A Step Forward in East Timor Polls

Luke Hunt on recent elections that show further signs of hope in East Timor.

Former resistance leader and head of the National Congress for Timorese Reconstruction (CNRT), the charismatic Xanana Gusmao, will again lead East Timor with officials confirming he won more than 36 percent of the vote at last weekend’s general elections.

However the result falls short of an absolute majority in Parliament, meaning a coalition government is all but assured and leading to calls for a rainbow government of national unity made up of all political parties which contested the poll.

Such a coalition would allow Gusmao and former president Jose Ramos-Horta to bury their differences by entering what Ramos-Horta describes as a “big tent” arrangement.

The CNRT is expected to win 30 seats to Fretilin's 25 in the 65-seat Parliament. The Democratic Party should pick-up eight while Frenti-Mudanca – formed out of a Fretilin factional break-away — has won two and Khunto could also pick-up two seats.

Gusmao says a new administration will be formed by August 8.

However, observers are wary about whether the parties can function as a unit if a government of national unity is formed. The tiny country has a U.S. $10.5 billion petroleum fund and the CNRT has indicated a willingness to borrow against that to help raise East Timor out of dire poverty and lower the youth unemployment rate.

This could prove the stumbling block to Fretilin joining the coalition.
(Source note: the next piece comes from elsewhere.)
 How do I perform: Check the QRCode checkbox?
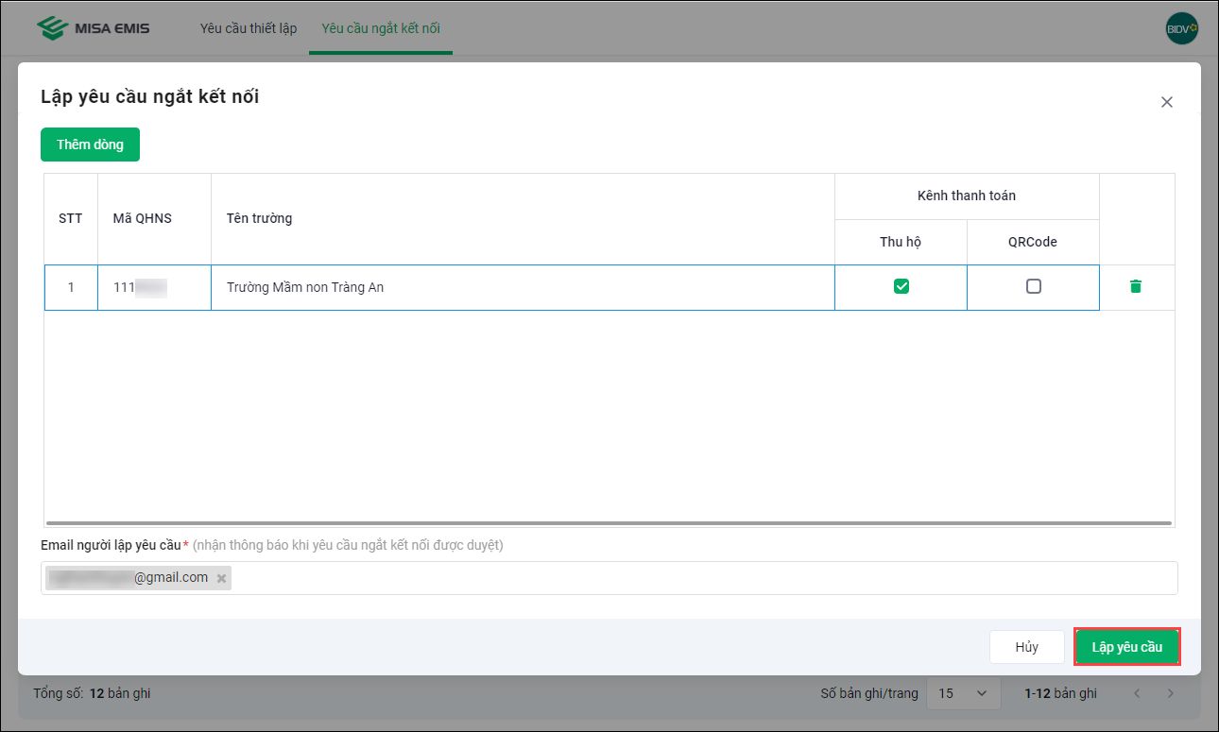[1034, 286]
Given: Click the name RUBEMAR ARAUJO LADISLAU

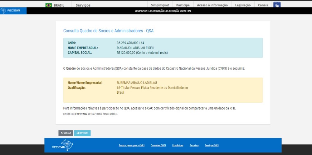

It’s opposed to increased borrowings, nevertheless horse trading is expected and its secretary-general, the former Prime Minister Mari Alkatiri, is also expected to face internal party pressure to step down.

Alkatiri is widely unpopular in a party that held an extraordinary standing within the East Timorese consciousness for its efforts in fighting Indonesian authority after Jakarta ordered its troops to invade the former Portuguese colony in 1975.
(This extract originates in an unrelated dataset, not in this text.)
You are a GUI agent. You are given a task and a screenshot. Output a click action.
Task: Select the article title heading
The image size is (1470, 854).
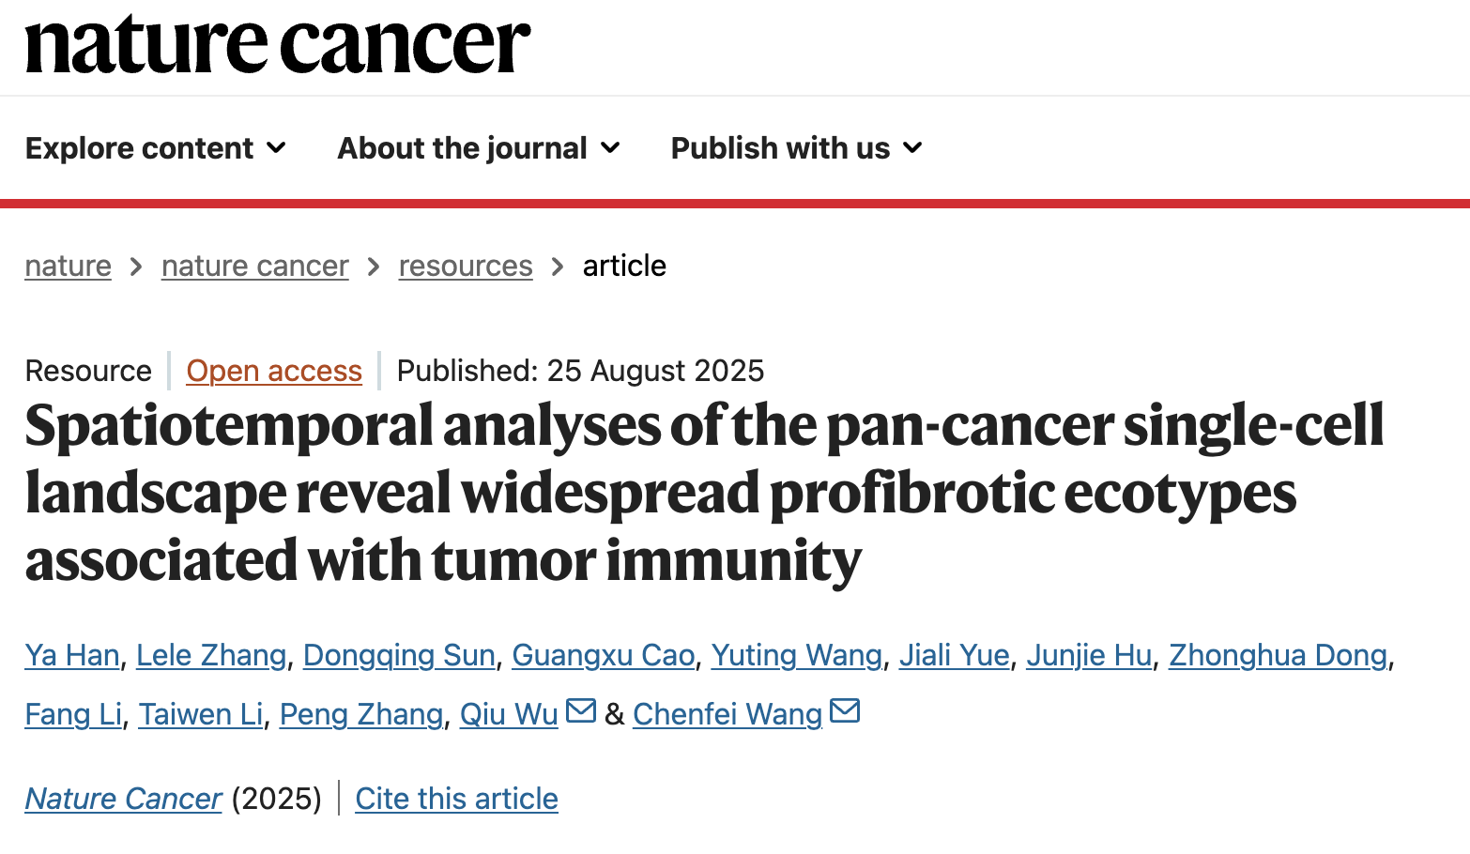click(704, 493)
Fretilin also lost out at presidential elections in March.

East Timor won its independence, becoming a sovereign state in 2002 after a long and bloody civil war and has been struck by occasional outbursts of violence, including the 2006 rebellion and assassination attempts on Gusmao and Ramos-Horta two years later.

Australian troops were sent to bolster a UN deployment and to restore order.

Gusmao’s victory with a coalition including Fretilin behind him should improve stability and this would aid the country’s broader ambitions, which includes membership to the Association of South East Asian Nations (ASEAN), the regional trading bloc aiming for a fully integrated economic community by 2015.

That stability would also be welcomed among UN observers who applauded the weekend poll as peaceful and plan to pull UN troops out of East Timor by the end of the year, ending an international mission which dates back to 1999 when East Timor first declared its independence.

That in itself would be a further success.